Quizá el cambio sea lo propio de lo vivo. O mejor, la condición esencial para mantenerse vivo. Si no cambiamos, si no disponemos nuestro cuerpo y nuestro espíritu para mudar y renovarnos, iremos perdiendo el vigor, la vigencia, el dinamismo de la vida. En algunos casos esa fuerza renovadora nos viene desde fuera y, en otros, es con nuestra voluntad como logramos modificar las condiciones existentes. Sea como sea, si deseamos mantener el palpitar de la vida tenemos que asumir una actitud de permanente cambio.

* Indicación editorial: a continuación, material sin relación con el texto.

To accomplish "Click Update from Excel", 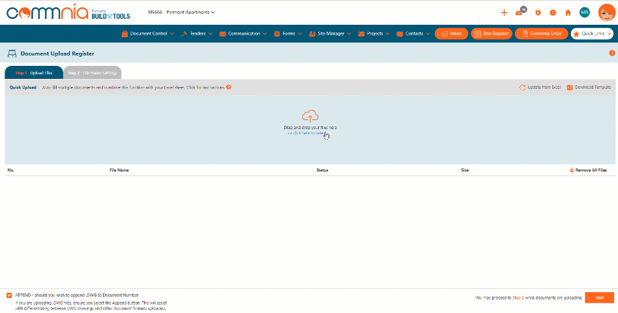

Pero esto que parece tan natural y lógico riñe con la facilidad con que los seres humanos entran en rutinas, repitiendo sus acciones y comportamientos. Por momentos parece más fácil y genera menos esfuerzo el permanecer haciendo lo mismo, el despreocuparse por innovar y el no arriesgarse a la aventura, el ensayo o a experimentar otras maneras de hacer, de interactuar y producir. Entonces, los cambios se convierten en una amenaza porque riñen con lo establecido y llegan a interpretarse como movimientos peligrosos, sospechosos y dignos de repudio. Al habituarnos a una particular forma de vivir, de relacionarnos y de producir determinados bienes, se va desarrollando una película impenetrable. Algunos llamarán a eso las costumbres y otros preferirán hablar de tradiciones. En todo caso, siempre hay una tensión y una pugna entre las dinámicas inevitables de los cambios y el conservadurismo de las instituciones, las usanzas y los ritos.
Y en ese terreno de lucha se producen crisis, revoluciones, conflictos. En algunas ocasiones los más obcecados e intolerantes al cambio terminan derrocados por una idea innovadora y, en otras, es la terquedad y el autoritarismo de alguien lo que paraliza el avance de un pueblo y una idea creativa. En consecuencia, hay conflictos de intereses, miedos, atavismos que no permiten dejar fluir libremente la emergencia de los cambios. Más bien lo que sucede es lo contrario: abundan las trabas, los palos en la rueda
a las iniciativas teñidas de evolución, reforma y novedad. Desde luego, y eso vale decirlo cuanto antes, los cambios necesitan de un tiempo para echar raíces y de condiciones favorables que les den permanencia y solidez.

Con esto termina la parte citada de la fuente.